Cavaco Silva foi, sem dúvida, o Primeiro-Ministro que mais alterou a nossa economia, depois do ciclo acelerado de nacionalizações, feito no contexto do Verão Quente de 1975, em que a frente de esquerda dominava. Esteve no centro de muitas decisões importantes, de muitas alterações de mentalidade. Abriu o país aos privados, deu os primeiros passos numa Europa que foi, na altura, o Tio generoso que nos ajudou a fazer auto-estradas e muitas rotundas.

Todavia Cavaco Silva sempre foi o político que melhor entendeu os ventos económicos para tomar decisões políticas. Sempre olhou para os números de forma a perspectivar o desfecho dos seus combates políticos. E sempre teve o poder, e que poder, no uso da palavra, tanto mais que é parcimonioso no seu emprego. Lembro três casos emblemáticos. O monstro, no primeiro grande ataque a António Guterres, lembro o cartão amarelo, ou mesmo encarnado, que marca a saída de Guterres e lembro o célebre escrito da Lei de Gresham que surgiu apenas e só para abrir espaço à sua candidatura presidencial em 2006. Neste último, o homem que nunca se enganava e raramente tinha dúvidas, falhou redondamente. Um dos grande males do país foi a troca de moedas de 2005. Que ainda hoje pagamos caro. Bem caro. Mas, no geral, sempre foi um homem que geriu o silêncio como poucos, mas nesta fase, de popularidade em baixa, os senhores jornalistas e a opinião pública andam desatentos. Esperemos pelo livro, que aumenta o seu acervo autobiográfico, que já tem alguns teasers deixados na última edição do Expresso, no passado fim de semana, para perceber o que Cavaco nos quer dizer e que alertas deixa nas entrelinhas.
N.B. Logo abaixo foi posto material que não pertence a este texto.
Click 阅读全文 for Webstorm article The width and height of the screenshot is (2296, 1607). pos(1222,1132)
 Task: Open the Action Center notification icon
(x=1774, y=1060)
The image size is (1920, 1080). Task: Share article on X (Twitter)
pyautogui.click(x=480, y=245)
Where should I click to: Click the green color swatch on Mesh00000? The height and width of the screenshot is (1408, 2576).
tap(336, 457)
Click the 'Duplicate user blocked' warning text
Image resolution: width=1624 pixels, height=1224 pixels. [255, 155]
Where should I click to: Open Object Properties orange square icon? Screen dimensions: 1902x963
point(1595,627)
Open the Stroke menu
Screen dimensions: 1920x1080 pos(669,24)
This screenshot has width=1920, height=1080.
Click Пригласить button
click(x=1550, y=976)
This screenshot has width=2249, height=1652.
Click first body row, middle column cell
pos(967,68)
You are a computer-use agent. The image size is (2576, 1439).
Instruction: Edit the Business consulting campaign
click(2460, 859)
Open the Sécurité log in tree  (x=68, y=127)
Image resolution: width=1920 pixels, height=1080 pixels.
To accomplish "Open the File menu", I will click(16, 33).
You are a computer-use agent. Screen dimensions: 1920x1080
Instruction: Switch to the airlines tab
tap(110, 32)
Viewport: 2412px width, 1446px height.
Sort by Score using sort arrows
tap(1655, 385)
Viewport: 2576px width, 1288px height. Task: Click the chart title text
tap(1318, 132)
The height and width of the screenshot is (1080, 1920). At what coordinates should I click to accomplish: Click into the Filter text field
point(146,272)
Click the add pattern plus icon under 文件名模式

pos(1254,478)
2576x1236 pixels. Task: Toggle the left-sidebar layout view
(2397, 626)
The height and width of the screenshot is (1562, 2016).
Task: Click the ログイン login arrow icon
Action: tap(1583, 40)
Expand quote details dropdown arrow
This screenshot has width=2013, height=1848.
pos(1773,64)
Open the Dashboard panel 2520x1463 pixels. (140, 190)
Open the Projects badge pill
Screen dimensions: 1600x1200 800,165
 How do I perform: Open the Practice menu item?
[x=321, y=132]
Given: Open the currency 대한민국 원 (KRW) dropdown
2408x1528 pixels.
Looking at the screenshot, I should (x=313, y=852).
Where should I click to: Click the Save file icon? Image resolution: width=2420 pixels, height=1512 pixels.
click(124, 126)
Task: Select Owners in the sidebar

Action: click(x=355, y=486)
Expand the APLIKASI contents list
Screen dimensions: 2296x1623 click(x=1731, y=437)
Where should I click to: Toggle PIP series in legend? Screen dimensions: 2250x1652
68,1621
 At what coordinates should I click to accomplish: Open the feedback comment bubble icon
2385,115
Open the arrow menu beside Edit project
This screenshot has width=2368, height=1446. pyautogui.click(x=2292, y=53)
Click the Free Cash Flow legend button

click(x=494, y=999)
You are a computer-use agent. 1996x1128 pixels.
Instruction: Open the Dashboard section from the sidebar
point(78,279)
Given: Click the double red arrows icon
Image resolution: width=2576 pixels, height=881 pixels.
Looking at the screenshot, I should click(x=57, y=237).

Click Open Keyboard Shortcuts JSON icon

Sendo certo que a presença de Cavaco Silva na discussão pública a torna mais esclarecedora e interessante. É que passámos de um Presidente comedido, para um Presidente imoderado. Apesar disto, não podemos degradar o prestígio de que se deve revestir a figura presidencial. Ela existe para ser um garante do regular funcionamento das instituições, não um seguro de Governos, não um liquidatário de Governos, mas sim um moderador, que intervém quando as circunstâncias o exigem e não sempre que se ligam as câmaras de televisão.

É importante reflectir sobre o que Cavaco Silva nos diz, não podemos esquecer os seus dons de antecipação, que, no passado, muitas dores teriam evitado, se os seus avisos fossem atendidos.